D'Orazio ha preso parte a tutte le fasi della ricerca, dalla sua pianificazione alla elaborazione dei primi risultati, curando in particolare la caratterizzazione chimica, mineralogica e strutturale dell'impattore meteoritico. Il cratere è stato individuato per la prima volta alla fine del 2008 da Vincenzo de Michele (ex curatore del Museo Civico di Storia Naturale di Milano), attraverso l'esame di immagini satellitari della regione.
Nel febbraio 2010 è stata effettuata, nel quadro del "2009 - Anno Italo-Egiziano della Scienza e Tecnologia", una approfondita campagna geofisica nel sito del cratere da parte di circa venti ricercatori afferenti a varie istituzioni scientifiche dei due Paesi. Le università di Pisa e Siena hanno partecipato a questa ricerca con il coinvolgimento di cinque ricercatori.
"Il cratere Kamil Crater - spiega il prof. D'Orazio - ha una forma circolare con un diametro di circa 45 metri e presenta una spettacolare struttura raggiata, sino ad ora osservabile solo su altri corpi extraterrestri del Sistema Solare come Marte o Luna e prodottasi durante l'impatto esplosivo con il proiettile meteoritico. Quest'ultimo era costituito da un corpo metallico della massa di circa 10 tonnellate che, durante l'impatto, in parte si è fuso e in parte si è frammentato in una miriade di schegge di svariate dimensioni disseminate nell'area circostante il cratere. Circa 1.7 tonnellate di frammenti del meteorite (il maggiore di 83 kg) sono stati raccolti durante la campagna geofisica". La maggior parte di questo materiale è conservato presso il Museo Geologico del Cairo, mentre circa 20 kg di meteoriti sono conservati presso il Museo Nazionale dell'Antartide (Università di Siena) e il Museo di Storia Naturale dell'Università di Pisa".

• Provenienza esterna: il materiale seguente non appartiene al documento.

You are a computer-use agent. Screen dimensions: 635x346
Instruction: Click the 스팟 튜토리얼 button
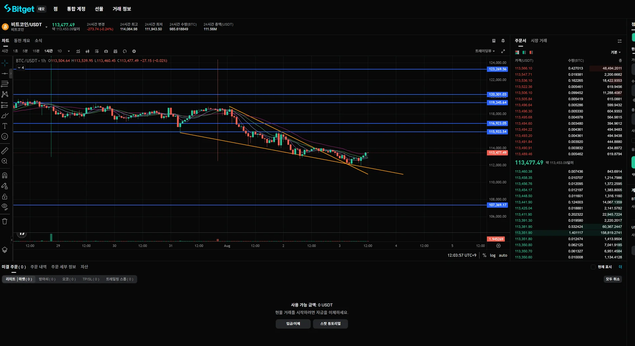click(x=330, y=324)
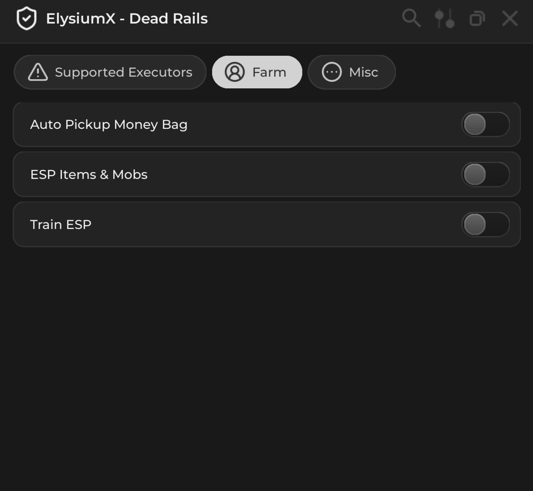533x491 pixels.
Task: Click the warning triangle icon
Action: tap(38, 72)
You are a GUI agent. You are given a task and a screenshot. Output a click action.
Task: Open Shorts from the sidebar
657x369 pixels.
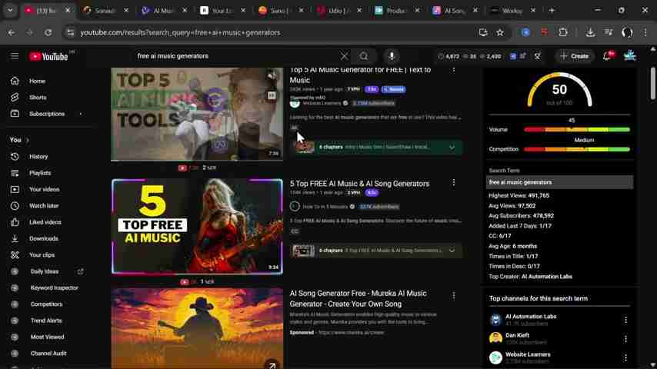37,98
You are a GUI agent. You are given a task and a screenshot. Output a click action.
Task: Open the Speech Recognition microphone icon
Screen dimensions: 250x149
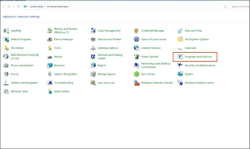pos(49,74)
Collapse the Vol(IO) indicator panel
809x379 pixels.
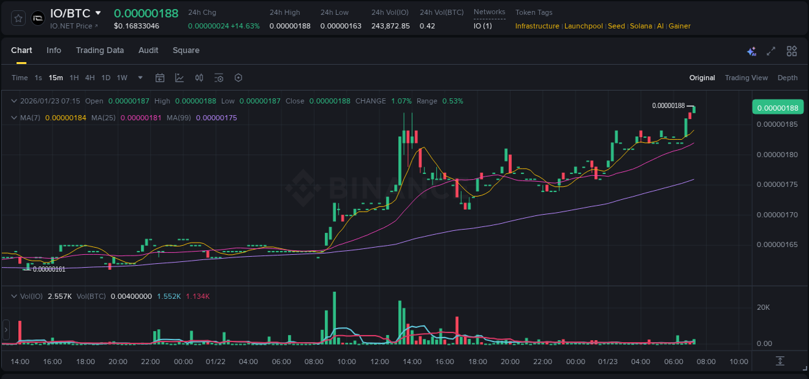tap(14, 296)
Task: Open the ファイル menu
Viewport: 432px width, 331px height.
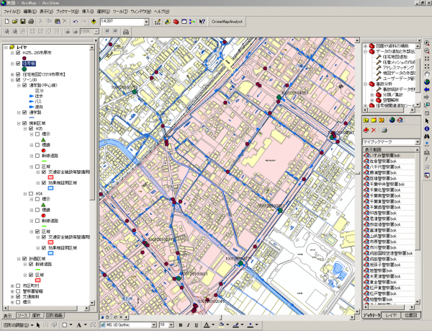Action: [x=12, y=12]
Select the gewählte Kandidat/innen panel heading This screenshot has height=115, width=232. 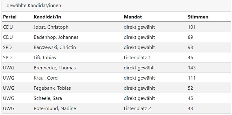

"Per la sua età geologicamente giovane, probabilmente inferiore a 5000 anni, e per il clima iperarido della regione sahariana - prosegue ancora il professore - il cratere Kamil Crater si è mantenuto in condizioni assai prossime a quelle esistenti al momento dell'impatto e può essere considerato il cratere da impatto di piccole dimensioni meglio conservato del nostro pianeta. Per questo motivo il suo studio approfondito costituirà un riferimento mondiale per la comprensione dei meccanismi di formazione dei piccoli crateri da impatto meteoritico. Questo tipo di impatti con la Terra di corpi extraterrestri di questa scala avvengono a cadenza decennale o secolare e costituiscono quindi un costante pericolo per il nostro pianeta e i suoi abitanti".